IMF praises Vietnam’s macroeconomic stability

(VOV) -Vietnam regained macroeconomic stability over the past year, but the economy is progressing at two speeds, says the International Monetary Fund (IMF).

The IMF Executive Board released its Article IV consultation with Vietnam on August 9, saying that the export sector is performing well—especially foreign-invested enterprises—but the domestic sector, though improving, has yet to find a solid footing because of several factors, including low productivity, structure of resource allocation, impaired bank balance sheets, and inefficiency in several state-owned enterprises (SOEs).

Credit growth has picked up modestly in real terms, mostly concentrated in the export-oriented and agricultural sectors. Headline inflation has declined significantly, but underlying pressures persist, said the IMF.

The current account surplus surged to US$9.1 billion in 2012 from US$0.2 billion in 2011 given a slowdown in imports and the strong export performance.

The exchange rate has been stable, and gross international reserves more than doubled in February 2013 from end-2011, although they are still inadequate at about 2½ months of prospective imports.

According to the IMF, during the next two years, the current account surplus is expected to remain sizable, and foreign direct investment (FDI) inflows would remain strong, supporting international reserves. This outlook depends on an improvement in the global economy, broadly unchanged monetary and exchange rate policies, and a measured withdrawal of fiscal stimulus.

The authorities have made significant progress in macroeconomic stabilization and containing vulnerabilities in the banking sector and advancing reforms in the SOE sector. Calm has returned to financial markets after the State Bank of Vietnam (SBV) provided liquidity and facilitated the merger of several small, weak banks over the past two years.

Moreover, the IMF said, to reduce bank balance sheet risks from gold speculation, the SBV has also implemented a measure to stop gold deposit taking and lending activities. While some weak banks cannot meet the required conditions to access the interbank market and must rely on the SBV’s refinancing facility and open market operations for liquidity support when needed, the interbank market’s function has largely been restored. Banking system liquidity has eased, as evidenced by higher deposit growth and significantly lower funding costs.

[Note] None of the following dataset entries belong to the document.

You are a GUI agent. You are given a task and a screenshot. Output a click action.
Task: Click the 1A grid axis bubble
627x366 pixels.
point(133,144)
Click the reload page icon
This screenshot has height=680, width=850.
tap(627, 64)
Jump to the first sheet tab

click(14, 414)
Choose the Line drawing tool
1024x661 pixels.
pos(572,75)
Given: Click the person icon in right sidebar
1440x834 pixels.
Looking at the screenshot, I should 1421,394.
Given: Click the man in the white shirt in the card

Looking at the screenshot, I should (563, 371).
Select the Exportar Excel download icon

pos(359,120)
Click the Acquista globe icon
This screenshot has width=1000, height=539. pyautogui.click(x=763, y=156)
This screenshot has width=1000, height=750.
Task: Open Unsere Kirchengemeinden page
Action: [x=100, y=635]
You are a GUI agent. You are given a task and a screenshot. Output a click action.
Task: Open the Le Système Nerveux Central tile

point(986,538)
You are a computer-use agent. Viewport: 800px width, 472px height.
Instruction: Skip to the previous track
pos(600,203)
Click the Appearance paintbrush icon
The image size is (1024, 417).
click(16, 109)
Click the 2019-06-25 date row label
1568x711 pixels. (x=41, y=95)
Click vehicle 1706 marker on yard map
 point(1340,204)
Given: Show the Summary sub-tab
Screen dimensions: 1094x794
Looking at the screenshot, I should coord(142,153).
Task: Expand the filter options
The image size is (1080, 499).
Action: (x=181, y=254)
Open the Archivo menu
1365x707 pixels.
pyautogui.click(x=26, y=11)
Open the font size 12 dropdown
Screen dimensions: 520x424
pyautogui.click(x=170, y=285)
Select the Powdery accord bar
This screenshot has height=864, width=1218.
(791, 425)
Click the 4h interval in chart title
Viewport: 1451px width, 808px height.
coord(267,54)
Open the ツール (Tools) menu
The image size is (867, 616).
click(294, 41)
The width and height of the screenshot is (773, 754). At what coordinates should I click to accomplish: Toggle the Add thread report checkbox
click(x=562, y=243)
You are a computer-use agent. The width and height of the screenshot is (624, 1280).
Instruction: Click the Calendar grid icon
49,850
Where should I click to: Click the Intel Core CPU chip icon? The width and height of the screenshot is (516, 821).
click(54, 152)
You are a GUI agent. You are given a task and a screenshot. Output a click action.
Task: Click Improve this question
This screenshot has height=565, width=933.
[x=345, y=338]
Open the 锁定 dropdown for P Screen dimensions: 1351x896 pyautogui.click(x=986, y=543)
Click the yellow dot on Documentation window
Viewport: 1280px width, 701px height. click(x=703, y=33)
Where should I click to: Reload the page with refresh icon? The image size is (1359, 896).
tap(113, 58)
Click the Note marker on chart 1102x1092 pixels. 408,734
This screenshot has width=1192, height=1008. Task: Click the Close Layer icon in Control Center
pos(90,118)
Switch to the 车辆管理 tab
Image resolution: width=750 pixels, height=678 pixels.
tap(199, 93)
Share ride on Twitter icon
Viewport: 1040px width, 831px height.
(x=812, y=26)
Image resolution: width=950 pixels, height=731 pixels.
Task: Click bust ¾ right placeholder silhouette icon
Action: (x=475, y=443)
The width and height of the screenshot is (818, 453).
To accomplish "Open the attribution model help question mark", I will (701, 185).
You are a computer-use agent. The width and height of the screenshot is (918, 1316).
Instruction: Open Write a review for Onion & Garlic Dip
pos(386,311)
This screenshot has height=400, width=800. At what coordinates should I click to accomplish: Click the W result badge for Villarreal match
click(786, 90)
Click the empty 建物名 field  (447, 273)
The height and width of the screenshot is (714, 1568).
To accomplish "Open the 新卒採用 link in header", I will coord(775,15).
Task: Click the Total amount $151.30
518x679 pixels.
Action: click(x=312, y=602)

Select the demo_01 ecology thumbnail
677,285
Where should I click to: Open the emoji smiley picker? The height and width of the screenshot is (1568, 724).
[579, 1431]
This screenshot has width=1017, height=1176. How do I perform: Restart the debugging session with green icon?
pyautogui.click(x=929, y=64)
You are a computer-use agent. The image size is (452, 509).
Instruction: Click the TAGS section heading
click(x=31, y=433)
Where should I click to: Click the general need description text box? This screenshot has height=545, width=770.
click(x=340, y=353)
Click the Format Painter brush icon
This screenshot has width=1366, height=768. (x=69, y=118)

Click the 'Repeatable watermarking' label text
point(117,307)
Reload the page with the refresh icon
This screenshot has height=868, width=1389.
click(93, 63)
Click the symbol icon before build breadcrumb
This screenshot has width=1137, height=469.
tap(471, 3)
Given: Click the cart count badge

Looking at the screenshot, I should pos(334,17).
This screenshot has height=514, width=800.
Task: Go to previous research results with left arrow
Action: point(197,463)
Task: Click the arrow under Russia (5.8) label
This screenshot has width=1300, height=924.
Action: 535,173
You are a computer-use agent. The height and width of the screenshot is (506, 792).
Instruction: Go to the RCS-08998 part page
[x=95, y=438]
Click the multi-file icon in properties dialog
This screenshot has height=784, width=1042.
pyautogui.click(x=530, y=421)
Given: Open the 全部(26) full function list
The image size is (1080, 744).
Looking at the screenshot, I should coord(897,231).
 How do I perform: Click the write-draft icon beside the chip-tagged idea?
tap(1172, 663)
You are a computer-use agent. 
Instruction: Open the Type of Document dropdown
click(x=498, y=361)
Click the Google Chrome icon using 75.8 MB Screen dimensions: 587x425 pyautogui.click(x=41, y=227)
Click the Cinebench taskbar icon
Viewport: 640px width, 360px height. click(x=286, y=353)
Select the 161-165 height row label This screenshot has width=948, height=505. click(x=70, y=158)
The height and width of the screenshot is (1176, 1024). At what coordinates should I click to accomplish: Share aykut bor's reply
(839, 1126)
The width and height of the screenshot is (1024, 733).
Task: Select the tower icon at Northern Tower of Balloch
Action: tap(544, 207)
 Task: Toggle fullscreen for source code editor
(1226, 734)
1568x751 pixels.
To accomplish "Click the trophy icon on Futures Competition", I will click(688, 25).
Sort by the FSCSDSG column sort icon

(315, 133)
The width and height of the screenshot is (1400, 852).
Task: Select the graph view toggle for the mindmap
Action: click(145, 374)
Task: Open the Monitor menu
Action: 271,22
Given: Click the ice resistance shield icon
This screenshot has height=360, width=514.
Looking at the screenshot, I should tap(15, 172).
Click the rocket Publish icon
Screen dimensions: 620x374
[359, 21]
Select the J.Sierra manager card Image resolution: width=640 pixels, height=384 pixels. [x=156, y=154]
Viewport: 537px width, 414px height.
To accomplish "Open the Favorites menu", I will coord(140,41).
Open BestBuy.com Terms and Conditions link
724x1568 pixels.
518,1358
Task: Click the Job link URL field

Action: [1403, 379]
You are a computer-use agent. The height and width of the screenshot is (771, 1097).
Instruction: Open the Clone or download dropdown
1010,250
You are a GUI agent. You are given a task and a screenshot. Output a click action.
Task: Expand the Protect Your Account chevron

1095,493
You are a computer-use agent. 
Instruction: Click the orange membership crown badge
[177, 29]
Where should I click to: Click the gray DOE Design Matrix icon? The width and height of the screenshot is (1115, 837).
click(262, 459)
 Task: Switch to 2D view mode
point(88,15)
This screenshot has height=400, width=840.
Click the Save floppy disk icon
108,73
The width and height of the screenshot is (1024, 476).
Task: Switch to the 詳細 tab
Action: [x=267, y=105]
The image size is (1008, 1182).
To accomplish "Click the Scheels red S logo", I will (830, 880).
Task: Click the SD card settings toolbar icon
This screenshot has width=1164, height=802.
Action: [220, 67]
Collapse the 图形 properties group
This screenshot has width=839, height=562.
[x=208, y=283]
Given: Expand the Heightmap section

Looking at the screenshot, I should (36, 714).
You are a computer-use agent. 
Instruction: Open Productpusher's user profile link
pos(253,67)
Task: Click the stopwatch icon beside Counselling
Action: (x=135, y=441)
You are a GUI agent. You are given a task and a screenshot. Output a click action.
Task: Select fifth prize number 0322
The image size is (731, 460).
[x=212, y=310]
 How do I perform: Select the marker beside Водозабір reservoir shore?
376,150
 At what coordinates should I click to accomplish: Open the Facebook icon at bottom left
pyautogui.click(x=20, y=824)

IMF Executive Directors commended the authorities for significant progress in stabilizing the economy over the past two years, but cautioned that Vietnam faces important internal and external risks in the period ahead.

They underscored the importance of reforming SOEs to enhance Vietnam’s growth potential and reduce fiscal risks. The establishment of a high-level steering committee would be critical to foster SOE restructuring. Equitization of SOEs could be accelerated, and accountability and financial discipline strengthened. Directors encouraged the creation of a level playing field for private and state firms, ensuring equal access to capital, and introducing greater competition into state-dominated sectors, including infrastructure, they added.